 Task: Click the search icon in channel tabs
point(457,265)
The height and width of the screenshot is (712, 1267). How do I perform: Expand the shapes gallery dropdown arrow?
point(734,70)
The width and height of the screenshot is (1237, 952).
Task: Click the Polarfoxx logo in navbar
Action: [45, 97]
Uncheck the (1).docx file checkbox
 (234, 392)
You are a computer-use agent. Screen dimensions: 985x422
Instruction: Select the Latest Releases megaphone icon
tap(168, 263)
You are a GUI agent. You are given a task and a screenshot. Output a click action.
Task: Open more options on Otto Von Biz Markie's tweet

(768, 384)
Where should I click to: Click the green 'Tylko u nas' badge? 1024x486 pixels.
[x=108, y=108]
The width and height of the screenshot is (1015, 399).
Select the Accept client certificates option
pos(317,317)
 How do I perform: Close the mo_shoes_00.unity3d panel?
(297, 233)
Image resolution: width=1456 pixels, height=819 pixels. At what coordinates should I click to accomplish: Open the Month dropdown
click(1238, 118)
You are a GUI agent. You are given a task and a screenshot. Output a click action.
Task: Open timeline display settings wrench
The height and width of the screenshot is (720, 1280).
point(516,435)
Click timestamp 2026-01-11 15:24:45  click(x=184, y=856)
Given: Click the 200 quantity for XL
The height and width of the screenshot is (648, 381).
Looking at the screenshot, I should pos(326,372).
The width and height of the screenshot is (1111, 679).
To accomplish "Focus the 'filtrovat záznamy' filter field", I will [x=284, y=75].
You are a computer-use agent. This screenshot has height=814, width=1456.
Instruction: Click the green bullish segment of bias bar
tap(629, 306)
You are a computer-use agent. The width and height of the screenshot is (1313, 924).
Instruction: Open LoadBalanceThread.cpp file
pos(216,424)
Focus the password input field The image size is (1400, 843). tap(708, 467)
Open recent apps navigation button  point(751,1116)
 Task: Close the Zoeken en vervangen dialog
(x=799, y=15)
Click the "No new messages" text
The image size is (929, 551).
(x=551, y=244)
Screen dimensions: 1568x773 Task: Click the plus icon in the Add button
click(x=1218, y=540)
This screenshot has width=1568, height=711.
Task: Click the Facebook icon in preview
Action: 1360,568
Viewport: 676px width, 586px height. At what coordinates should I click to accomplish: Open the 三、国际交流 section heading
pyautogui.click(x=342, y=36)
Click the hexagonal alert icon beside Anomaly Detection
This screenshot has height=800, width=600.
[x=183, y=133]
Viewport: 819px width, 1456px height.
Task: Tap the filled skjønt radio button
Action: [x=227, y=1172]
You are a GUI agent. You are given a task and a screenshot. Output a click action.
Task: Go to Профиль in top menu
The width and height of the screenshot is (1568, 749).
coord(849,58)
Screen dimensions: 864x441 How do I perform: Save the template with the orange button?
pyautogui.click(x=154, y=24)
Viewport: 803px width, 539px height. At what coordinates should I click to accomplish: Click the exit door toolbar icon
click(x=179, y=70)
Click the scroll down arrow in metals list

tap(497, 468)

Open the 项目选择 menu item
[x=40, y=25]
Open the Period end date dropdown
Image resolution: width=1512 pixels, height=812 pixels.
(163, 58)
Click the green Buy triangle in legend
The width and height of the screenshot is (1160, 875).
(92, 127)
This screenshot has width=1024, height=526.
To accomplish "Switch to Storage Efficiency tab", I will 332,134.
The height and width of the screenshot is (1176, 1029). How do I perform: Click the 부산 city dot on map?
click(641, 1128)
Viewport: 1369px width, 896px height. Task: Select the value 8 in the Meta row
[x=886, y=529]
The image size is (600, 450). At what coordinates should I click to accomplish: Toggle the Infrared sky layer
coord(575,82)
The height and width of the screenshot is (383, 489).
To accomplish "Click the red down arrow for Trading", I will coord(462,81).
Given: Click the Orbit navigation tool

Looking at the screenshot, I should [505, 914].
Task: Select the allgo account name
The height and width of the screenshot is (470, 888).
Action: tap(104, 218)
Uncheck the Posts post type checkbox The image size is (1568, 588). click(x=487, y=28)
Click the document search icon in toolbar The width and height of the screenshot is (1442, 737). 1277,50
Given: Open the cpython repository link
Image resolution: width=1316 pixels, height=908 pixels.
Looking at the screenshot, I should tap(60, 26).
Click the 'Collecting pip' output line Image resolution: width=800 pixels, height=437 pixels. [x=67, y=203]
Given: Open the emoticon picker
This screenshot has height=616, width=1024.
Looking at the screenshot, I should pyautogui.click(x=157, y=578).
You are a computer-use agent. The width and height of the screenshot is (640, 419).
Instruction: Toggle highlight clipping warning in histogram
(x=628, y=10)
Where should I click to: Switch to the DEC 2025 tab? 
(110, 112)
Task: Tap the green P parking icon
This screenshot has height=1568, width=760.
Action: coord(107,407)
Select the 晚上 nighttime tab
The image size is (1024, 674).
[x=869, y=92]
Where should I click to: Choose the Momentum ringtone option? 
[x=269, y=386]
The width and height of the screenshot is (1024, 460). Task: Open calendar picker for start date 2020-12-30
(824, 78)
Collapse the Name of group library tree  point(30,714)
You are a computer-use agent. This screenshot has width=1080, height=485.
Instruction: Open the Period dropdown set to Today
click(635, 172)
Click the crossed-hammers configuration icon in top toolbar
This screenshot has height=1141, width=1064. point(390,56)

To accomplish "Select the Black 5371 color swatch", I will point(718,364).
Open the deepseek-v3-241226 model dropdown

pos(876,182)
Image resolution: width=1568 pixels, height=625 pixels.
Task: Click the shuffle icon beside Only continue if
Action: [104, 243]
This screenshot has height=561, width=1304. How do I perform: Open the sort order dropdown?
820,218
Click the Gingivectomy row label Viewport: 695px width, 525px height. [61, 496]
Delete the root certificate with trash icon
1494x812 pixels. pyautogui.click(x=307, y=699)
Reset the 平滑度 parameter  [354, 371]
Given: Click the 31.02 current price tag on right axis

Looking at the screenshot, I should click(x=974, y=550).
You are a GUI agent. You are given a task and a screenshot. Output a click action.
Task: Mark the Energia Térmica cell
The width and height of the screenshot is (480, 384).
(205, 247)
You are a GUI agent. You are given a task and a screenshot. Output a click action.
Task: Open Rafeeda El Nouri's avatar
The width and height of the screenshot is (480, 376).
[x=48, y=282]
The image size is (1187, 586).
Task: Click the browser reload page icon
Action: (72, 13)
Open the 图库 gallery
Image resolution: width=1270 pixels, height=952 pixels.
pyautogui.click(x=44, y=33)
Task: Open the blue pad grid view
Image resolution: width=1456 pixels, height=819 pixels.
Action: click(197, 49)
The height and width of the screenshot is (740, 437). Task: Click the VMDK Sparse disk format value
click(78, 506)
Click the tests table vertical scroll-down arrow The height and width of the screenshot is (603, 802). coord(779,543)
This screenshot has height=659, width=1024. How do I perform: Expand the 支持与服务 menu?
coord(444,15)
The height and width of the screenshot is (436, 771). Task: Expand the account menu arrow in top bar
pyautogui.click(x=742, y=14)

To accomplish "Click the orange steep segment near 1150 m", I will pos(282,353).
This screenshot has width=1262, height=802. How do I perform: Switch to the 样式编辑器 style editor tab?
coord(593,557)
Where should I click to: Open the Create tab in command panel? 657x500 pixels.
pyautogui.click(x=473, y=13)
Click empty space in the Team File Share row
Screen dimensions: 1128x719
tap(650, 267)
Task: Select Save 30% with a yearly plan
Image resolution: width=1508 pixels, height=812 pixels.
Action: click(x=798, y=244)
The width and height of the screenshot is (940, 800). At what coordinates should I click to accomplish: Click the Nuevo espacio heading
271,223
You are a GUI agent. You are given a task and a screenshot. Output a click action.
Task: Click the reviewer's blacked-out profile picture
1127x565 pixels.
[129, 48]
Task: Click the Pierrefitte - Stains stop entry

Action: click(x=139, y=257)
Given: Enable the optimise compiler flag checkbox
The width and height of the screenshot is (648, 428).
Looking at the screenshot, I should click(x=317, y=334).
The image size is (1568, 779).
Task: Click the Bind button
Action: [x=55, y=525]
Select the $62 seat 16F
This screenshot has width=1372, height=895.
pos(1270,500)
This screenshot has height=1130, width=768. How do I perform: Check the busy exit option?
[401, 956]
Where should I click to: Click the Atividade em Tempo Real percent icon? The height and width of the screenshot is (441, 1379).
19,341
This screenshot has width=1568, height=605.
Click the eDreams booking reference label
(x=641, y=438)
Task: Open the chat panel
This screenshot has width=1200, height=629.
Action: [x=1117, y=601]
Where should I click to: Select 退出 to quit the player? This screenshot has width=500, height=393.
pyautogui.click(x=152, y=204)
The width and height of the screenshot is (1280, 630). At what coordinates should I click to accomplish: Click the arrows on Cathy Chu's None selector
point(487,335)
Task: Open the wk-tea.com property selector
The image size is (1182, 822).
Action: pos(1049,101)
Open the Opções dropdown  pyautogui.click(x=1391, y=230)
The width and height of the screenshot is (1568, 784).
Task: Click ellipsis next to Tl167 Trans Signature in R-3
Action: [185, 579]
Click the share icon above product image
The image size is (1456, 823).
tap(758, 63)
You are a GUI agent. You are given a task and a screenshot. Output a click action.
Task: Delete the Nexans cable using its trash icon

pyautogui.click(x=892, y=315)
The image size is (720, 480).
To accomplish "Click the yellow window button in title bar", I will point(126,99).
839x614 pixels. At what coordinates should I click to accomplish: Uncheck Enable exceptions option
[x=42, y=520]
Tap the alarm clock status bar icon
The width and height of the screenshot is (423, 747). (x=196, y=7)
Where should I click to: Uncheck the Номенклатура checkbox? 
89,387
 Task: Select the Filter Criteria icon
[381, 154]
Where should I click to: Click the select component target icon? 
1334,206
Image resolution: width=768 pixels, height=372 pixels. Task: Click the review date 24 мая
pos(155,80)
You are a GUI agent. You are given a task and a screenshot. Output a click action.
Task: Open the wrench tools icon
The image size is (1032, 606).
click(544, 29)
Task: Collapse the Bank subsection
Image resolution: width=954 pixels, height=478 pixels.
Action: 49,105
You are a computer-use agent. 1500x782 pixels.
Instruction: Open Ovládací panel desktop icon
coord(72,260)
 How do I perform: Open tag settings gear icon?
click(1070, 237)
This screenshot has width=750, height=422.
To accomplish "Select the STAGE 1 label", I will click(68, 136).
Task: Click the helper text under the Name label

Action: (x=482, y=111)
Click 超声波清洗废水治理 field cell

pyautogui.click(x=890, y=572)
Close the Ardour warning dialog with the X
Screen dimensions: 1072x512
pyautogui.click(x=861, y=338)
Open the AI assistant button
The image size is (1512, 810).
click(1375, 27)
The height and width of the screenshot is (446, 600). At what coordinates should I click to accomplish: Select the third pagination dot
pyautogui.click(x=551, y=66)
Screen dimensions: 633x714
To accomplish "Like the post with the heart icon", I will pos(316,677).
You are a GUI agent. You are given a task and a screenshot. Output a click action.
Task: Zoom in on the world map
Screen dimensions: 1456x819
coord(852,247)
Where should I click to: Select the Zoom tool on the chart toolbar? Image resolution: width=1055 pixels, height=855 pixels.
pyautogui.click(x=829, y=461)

------------------------------------------------------------------------

OBJECTIVE :: Retype the listing lines above word for word, beginning at the line that contains "The height and width of the screenshot is (446, 600)." and stopping after the line that contains "I will pos(316,677).".

TASK SOLUTION ::
The height and width of the screenshot is (446, 600). At what coordinates should I click to accomplish: Select the third pagination dot
pyautogui.click(x=551, y=66)
Screen dimensions: 633x714
To accomplish "Like the post with the heart icon", I will pos(316,677).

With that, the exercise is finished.